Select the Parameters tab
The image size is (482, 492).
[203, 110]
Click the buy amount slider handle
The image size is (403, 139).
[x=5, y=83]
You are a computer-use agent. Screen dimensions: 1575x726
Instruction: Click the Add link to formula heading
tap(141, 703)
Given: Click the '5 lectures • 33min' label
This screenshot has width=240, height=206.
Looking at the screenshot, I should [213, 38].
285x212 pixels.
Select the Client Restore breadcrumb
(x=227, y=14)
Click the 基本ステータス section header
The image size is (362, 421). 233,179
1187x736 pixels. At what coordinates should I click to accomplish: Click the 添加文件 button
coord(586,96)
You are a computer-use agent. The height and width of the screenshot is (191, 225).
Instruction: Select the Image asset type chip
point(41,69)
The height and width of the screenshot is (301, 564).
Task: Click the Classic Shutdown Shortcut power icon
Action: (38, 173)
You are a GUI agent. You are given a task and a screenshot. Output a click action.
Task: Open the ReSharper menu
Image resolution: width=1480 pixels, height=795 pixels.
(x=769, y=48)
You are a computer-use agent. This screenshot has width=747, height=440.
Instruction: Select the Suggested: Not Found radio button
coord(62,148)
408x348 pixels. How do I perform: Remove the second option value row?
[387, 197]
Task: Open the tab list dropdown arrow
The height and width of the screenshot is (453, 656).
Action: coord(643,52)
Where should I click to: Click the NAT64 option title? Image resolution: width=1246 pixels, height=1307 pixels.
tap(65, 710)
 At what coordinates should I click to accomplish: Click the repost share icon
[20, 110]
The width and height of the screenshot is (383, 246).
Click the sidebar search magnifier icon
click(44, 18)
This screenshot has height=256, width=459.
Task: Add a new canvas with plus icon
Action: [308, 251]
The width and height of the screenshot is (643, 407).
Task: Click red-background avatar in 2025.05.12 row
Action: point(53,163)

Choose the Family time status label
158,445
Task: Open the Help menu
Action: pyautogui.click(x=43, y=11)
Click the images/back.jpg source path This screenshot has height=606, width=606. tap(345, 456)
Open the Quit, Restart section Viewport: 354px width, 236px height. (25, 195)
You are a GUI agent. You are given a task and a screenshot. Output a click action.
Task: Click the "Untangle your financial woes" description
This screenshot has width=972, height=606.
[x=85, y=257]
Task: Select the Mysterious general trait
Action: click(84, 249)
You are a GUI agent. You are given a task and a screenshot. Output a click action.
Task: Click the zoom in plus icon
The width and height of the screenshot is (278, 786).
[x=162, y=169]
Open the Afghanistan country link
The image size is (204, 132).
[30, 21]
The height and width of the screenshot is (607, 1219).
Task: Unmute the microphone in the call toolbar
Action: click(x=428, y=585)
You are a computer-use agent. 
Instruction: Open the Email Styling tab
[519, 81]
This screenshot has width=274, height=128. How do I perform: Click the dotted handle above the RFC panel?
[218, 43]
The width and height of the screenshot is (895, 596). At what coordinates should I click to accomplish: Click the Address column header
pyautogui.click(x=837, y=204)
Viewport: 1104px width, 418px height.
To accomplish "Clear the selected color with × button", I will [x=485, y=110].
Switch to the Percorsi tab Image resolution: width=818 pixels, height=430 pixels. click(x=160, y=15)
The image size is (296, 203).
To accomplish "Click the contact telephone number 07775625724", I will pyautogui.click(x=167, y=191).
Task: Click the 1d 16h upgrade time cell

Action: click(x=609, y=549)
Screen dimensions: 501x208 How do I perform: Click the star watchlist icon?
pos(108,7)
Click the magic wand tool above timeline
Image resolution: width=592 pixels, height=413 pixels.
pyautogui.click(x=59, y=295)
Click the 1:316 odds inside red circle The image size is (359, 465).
++++++++
All of the entries above need to be retyped exactly.

Result for this task>
Select the Parameters tab
The image size is (482, 492).
[203, 110]
Click the buy amount slider handle
The image size is (403, 139).
[x=5, y=83]
You are a computer-use agent. Screen dimensions: 1575x726
Instruction: Click the Add link to formula heading
tap(141, 703)
Given: Click the '5 lectures • 33min' label
This screenshot has width=240, height=206.
Looking at the screenshot, I should [213, 38].
285x212 pixels.
Select the Client Restore breadcrumb
(x=227, y=14)
Click the 基本ステータス section header
The image size is (362, 421). 233,179
1187x736 pixels. At what coordinates should I click to accomplish: Click the 添加文件 button
coord(586,96)
You are a computer-use agent. The height and width of the screenshot is (191, 225).
Instruction: Select the Image asset type chip
point(41,69)
The height and width of the screenshot is (301, 564).
Task: Click the Classic Shutdown Shortcut power icon
Action: (38, 173)
You are a GUI agent. You are given a task and a screenshot. Output a click action.
Task: Open the ReSharper menu
Image resolution: width=1480 pixels, height=795 pixels.
(x=769, y=48)
You are a computer-use agent. This screenshot has width=747, height=440.
Instruction: Select the Suggested: Not Found radio button
coord(62,148)
408x348 pixels. How do I perform: Remove the second option value row?
[387, 197]
Task: Open the tab list dropdown arrow
The height and width of the screenshot is (453, 656).
Action: coord(643,52)
Where should I click to: Click the NAT64 option title? Image resolution: width=1246 pixels, height=1307 pixels.
tap(65, 710)
 At what coordinates should I click to accomplish: Click the repost share icon
[20, 110]
The width and height of the screenshot is (383, 246).
Click the sidebar search magnifier icon
click(44, 18)
This screenshot has height=256, width=459.
Task: Add a new canvas with plus icon
Action: [308, 251]
The width and height of the screenshot is (643, 407).
Task: Click red-background avatar in 2025.05.12 row
Action: point(53,163)

Choose the Family time status label
158,445
Task: Open the Help menu
Action: pyautogui.click(x=43, y=11)
Click the images/back.jpg source path This screenshot has height=606, width=606. tap(345, 456)
Open the Quit, Restart section Viewport: 354px width, 236px height. (25, 195)
You are a GUI agent. You are given a task and a screenshot. Output a click action.
Task: Click the "Untangle your financial woes" description
This screenshot has width=972, height=606.
[x=85, y=257]
Task: Select the Mysterious general trait
Action: click(84, 249)
You are a GUI agent. You are given a task and a screenshot. Output a click action.
Task: Click the zoom in plus icon
The width and height of the screenshot is (278, 786).
[x=162, y=169]
Open the Afghanistan country link
The image size is (204, 132).
[30, 21]
The height and width of the screenshot is (607, 1219).
Task: Unmute the microphone in the call toolbar
Action: click(x=428, y=585)
You are a computer-use agent. 
Instruction: Open the Email Styling tab
[519, 81]
This screenshot has width=274, height=128. How do I perform: Click the dotted handle above the RFC panel?
[218, 43]
The width and height of the screenshot is (895, 596). At what coordinates should I click to accomplish: Click the Address column header
pyautogui.click(x=837, y=204)
Viewport: 1104px width, 418px height.
To accomplish "Clear the selected color with × button", I will [x=485, y=110].
Switch to the Percorsi tab Image resolution: width=818 pixels, height=430 pixels. click(x=160, y=15)
The image size is (296, 203).
To accomplish "Click the contact telephone number 07775625724", I will pyautogui.click(x=167, y=191).
Task: Click the 1d 16h upgrade time cell

Action: click(x=609, y=549)
Screen dimensions: 501x208 How do I perform: Click the star watchlist icon?
pos(108,7)
Click the magic wand tool above timeline
Image resolution: width=592 pixels, height=413 pixels.
pyautogui.click(x=59, y=295)
Click the 1:316 odds inside red circle The image size is (359, 465).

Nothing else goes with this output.